We interrupt our regularly scheduled performance running reviews to bring you this sub-$100 model. Not everyone can afford triple digit shoes, and that’s OK. We got the opportunity to check out something a little less pricey, and it’s actually not a terrible option.
One of the first things you might notice about the Cosmic 2 is its similar design to Adidas’ own Pure Boost DPR. However, instead of using Boost foam, this one uses Cloudfoam. This is basically just a proprietary version of run-of-the-mill EVA foam (it feels like there’s also some rubber content in there). It’s what Adidas uses in their lower-cost models and some sandals. On the plus side, Cloudfoam feels a little bouncier compared to say, bargain basement EVA stuff that you’d find in shoes by Champion or similar brands. We’d actually place it a little above the FreshFoam used in the New Balance Arishi, even though that’s one of NB’s signature cushioning systems. Truth be told, the last time this reviewer owned regular EVA shoes was some Nike Cortez’s while attending university. With my background in more expensive shoes, I was actually very impressed with Cloudfoam. That said, Boost it is not, or even the newer Bounce foam.
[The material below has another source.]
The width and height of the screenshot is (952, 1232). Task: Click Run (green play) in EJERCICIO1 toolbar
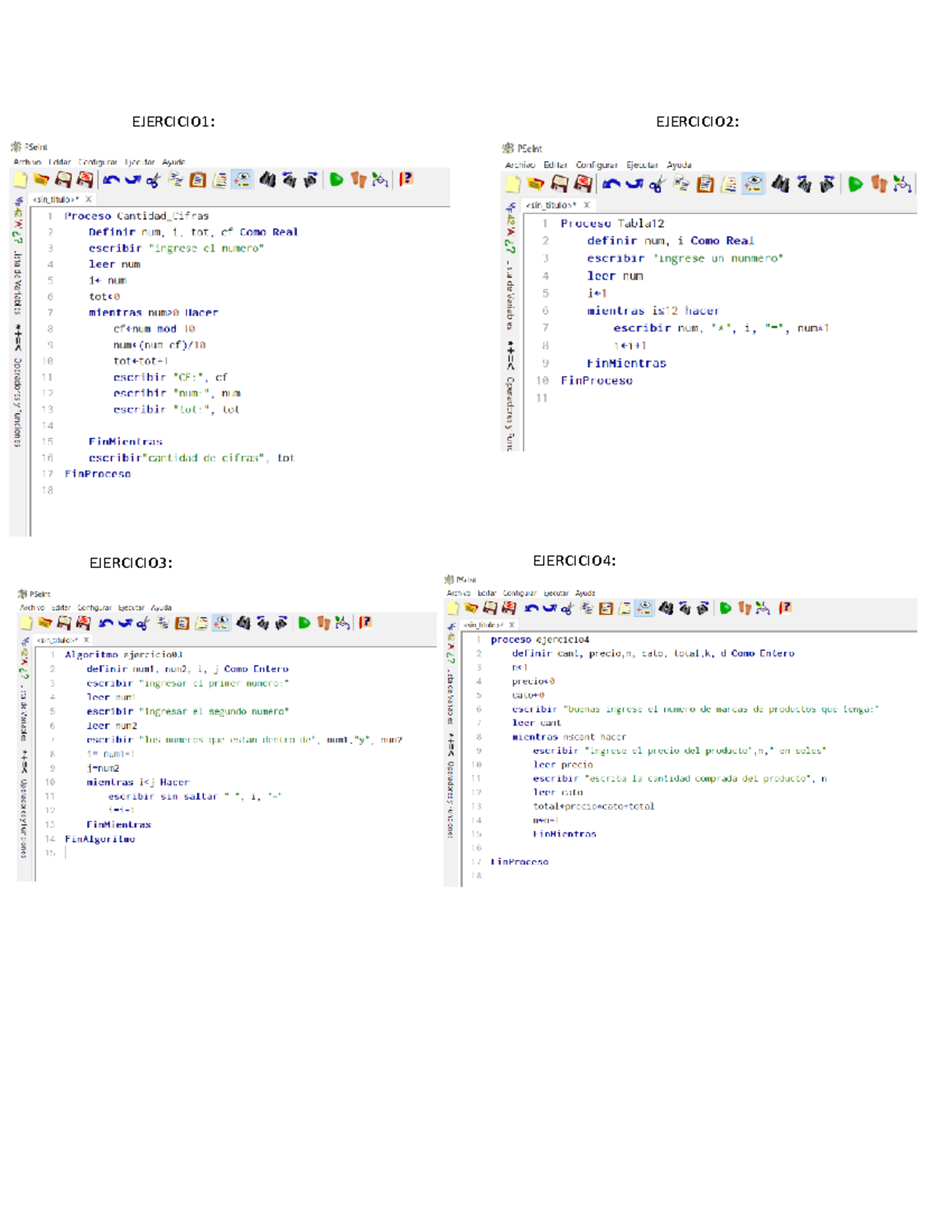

A good comparison would be more like Nike’s Lunarlon or the foam set-up in the Brooks PureCadence (DNA foam, but much less of it). It unfortunately is not as good as either of those at absorbing shock, so heavier people on longer runs may be really rubbing their legs, afterward.
The upper is minimal in design, but no frills in function. It’s a little warmer and thicker than the Pure Boost DPR, despite looking very similar. It’s mildly supportive (as is the sole), and is on the narrow side. Overall, the best use of this shoe would be on the track or treadmill, where the relative softness of such surfaces will lend a hand to the shoe’s durability and performance.
The Adidas Cosmic 2 isn’t an amazing shoe. But it is MSRPed at $70, and sales will drive that price down even more. This reviewer’s preference is for the Galaxy 3, which has the same midsole and is $10 cheaper, while being a little wider. However, the Cosmic 2 is a bit more fashionable. It’s not built to last and not fantastic for people with a lot of pain/joint/weight concerns, but it’ll get the job done when you need it to.